There was a time when the original Trinity Session LP was seldom off my turntable, but I don’t remember that one…I’ll have to have a rummage and dig it out again.
This was the standout for me at the time…
Blue Moon Revisited wasn’t on the original vinyl album, it was a single, and on the album CD. There’s a more recent 2LP remaster with it, and Working On A Building, added.
Joe Jackson’s Body & Soul is one of my fave albums, and Be My Number Two is my fave song on it. Like the Cowboy Junkies tune above, mostly recorded in a church with a Calrec ambisonic mic.
Best production ever? This.
Joe Boyd producing and John Wood engineering. A winning combination.
I particularly like Sandy Denny’s other song “Autopsy” from that album. Featuring my favourite Richard Thompson guitar solo. Succinct.
Engineering: John Wood is pretty much a guarantee of quality.
I have a number of records where his name has guaranteed the purchase, and not just the obvious island/witschseason mafia either. My first sight of Clive Gregson was a centre spread in MM, when Chris Welch waxed eloquently about Any Trouble, and interviewed Gregson. When he said that he chose John Wood to engineer their debut, I knew it would be good. And, reader, you know, it was. Is.

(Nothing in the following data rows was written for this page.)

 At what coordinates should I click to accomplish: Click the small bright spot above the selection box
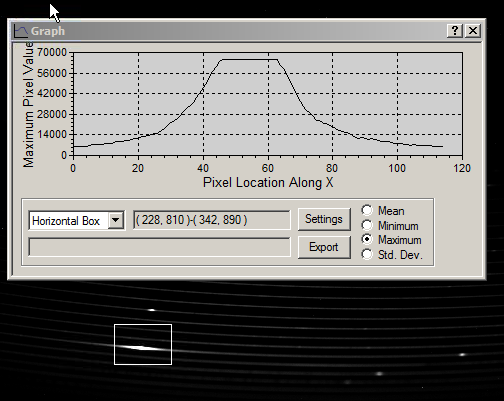pos(152,310)
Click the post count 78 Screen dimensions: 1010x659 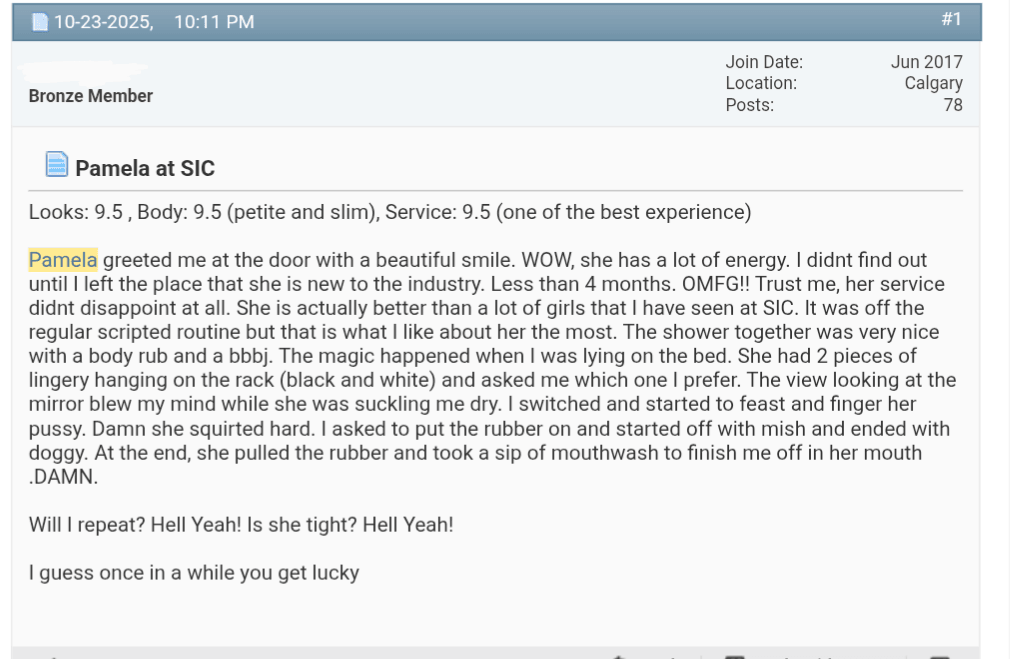pyautogui.click(x=952, y=105)
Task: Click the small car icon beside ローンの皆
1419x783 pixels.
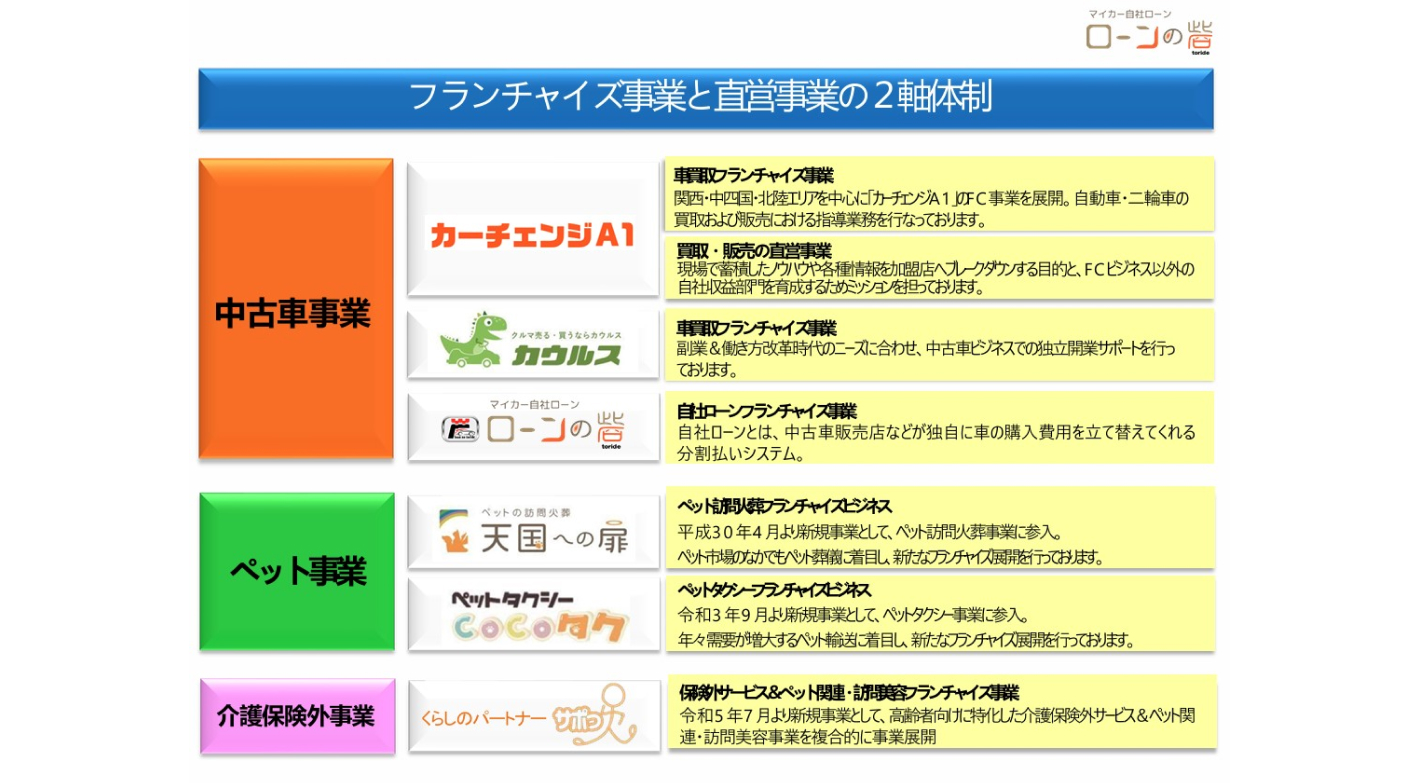Action: [x=461, y=429]
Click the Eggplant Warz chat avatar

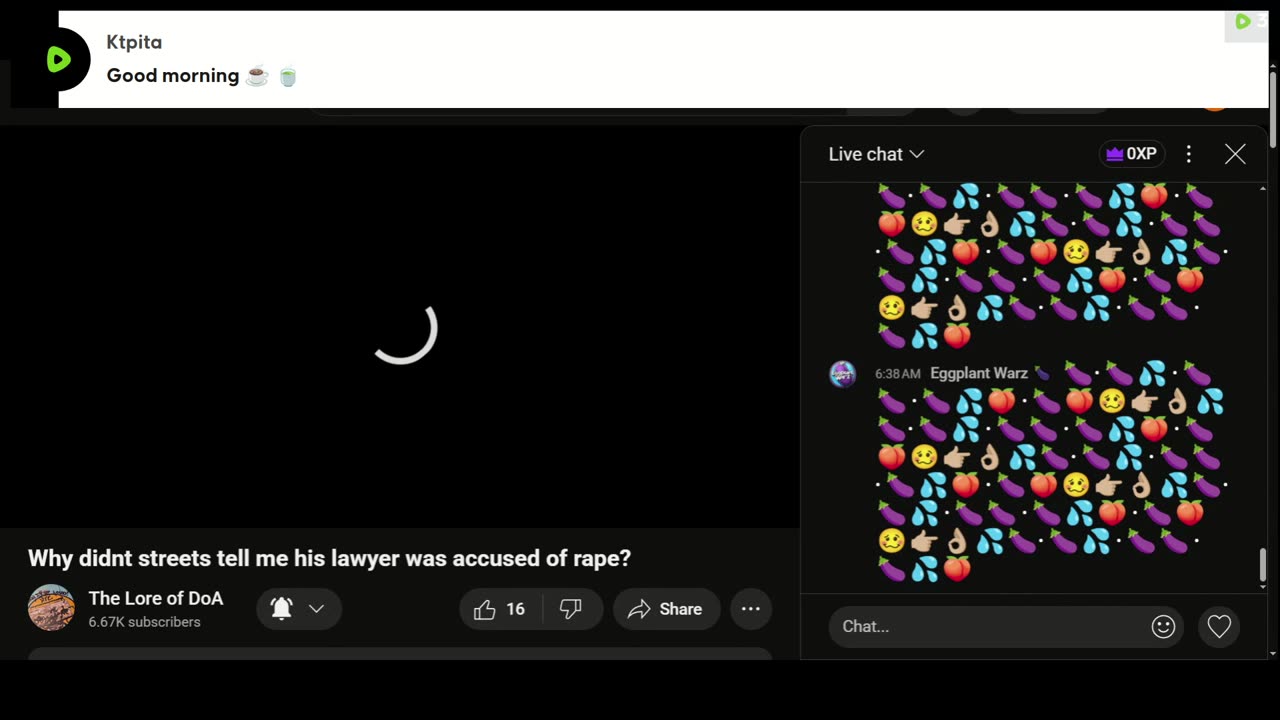(x=843, y=374)
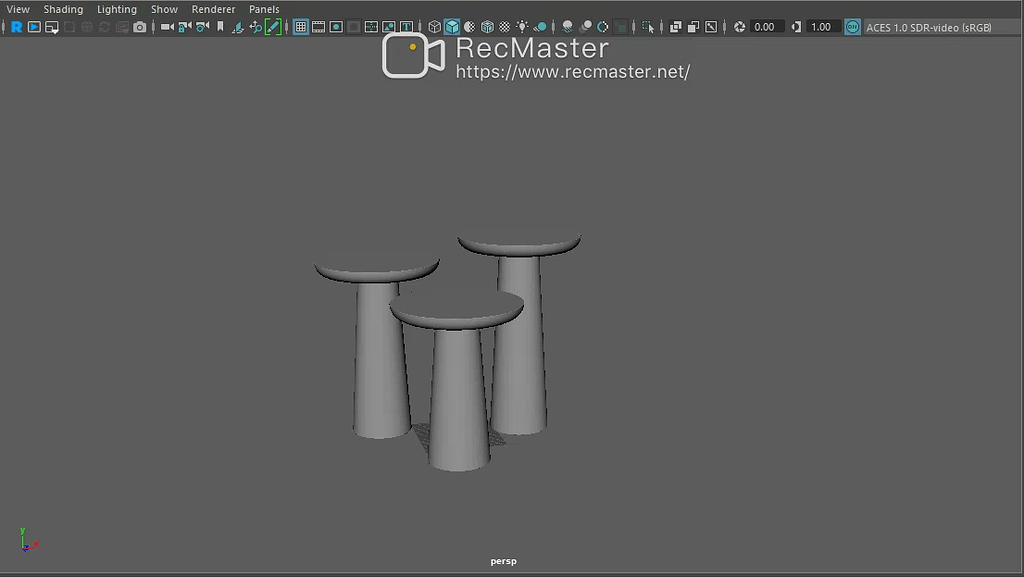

John Wood is an engineer’s engineer. No fancy microphones, no flashy outboard gear. He spends his time getting the available equipment to sound its best, sets the mixer so that it sounds great with all the faders set level, and hits ‘record’. Dull but effective.
I know someone who was trained by him and he’s surprisingly opinionated, most of it in the “the old ways are the best” category. I am minded to agree.
Fresh from YouTube lockdown land this morning. From the amazing Stanley Dee.
A spanking new cover recording of a Steely Dan rarity. An outtake from “The Royal Scam”.
“Here At The Western World” was the first track on side 3 of The Dan’s “Greatest Hits” double album released in ’78. It was put on the B-side of a New Zealand release of Kid Charlemagne that year and also on a limited edition DJ promo 12″ in the USA (same track on both sides).
I also found this on my FB page this morning. What a superb vs of one of my favourite Dan tunes
Gemma Hayes a really good Irish singer does an excellent version of Wicked Game. It’s on Spotify.
Wicked Game has to be one of the most covered of songs. I have at least 20. Up there with Who Knows Where the Time etc, Watchtower, Hey Joe and I’m On Fire.
This one – trumps the Todd original by a country mile. One of my favourite vocal performances and gets me every time.